**EXERCISE INSTRUCTIONS**:
Add 61 to every coordinate in the answers, then write out the part of the records that opens with the line containing "Where should I click to: Open" and closes with the line containing "will [x=1236, y=102].", requests included.

_ _ _

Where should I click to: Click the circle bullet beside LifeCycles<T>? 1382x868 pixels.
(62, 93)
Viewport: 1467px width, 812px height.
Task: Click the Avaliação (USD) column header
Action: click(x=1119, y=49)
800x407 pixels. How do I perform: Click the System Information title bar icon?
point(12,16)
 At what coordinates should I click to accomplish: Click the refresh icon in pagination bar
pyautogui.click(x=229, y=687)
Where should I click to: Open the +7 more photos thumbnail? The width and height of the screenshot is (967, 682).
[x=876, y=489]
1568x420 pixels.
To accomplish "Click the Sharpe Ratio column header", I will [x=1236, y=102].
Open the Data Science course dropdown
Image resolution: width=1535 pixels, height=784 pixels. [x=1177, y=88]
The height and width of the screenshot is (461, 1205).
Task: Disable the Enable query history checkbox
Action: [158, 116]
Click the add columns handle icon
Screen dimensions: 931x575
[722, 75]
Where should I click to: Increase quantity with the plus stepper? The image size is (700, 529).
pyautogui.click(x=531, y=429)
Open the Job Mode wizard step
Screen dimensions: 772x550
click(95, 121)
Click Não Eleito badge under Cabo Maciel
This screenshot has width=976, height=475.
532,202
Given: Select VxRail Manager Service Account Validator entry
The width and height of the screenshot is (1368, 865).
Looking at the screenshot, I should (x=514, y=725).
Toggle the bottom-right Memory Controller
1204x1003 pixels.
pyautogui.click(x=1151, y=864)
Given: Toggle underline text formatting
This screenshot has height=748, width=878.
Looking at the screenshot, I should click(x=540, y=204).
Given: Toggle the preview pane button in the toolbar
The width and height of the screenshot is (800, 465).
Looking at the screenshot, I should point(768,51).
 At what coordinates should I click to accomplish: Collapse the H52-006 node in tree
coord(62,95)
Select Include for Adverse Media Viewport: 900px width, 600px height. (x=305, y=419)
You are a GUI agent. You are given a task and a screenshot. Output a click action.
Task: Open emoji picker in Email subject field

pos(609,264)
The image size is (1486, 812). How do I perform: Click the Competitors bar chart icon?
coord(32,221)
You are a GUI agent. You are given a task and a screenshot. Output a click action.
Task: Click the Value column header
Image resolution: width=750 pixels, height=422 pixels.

_ _ _

**CORRECT RESULT**:
Where should I click to: Open the +7 more photos thumbnail? The width and height of the screenshot is (967, 682).
[x=937, y=550]
1568x420 pixels.
To accomplish "Click the Sharpe Ratio column header", I will [x=1297, y=163].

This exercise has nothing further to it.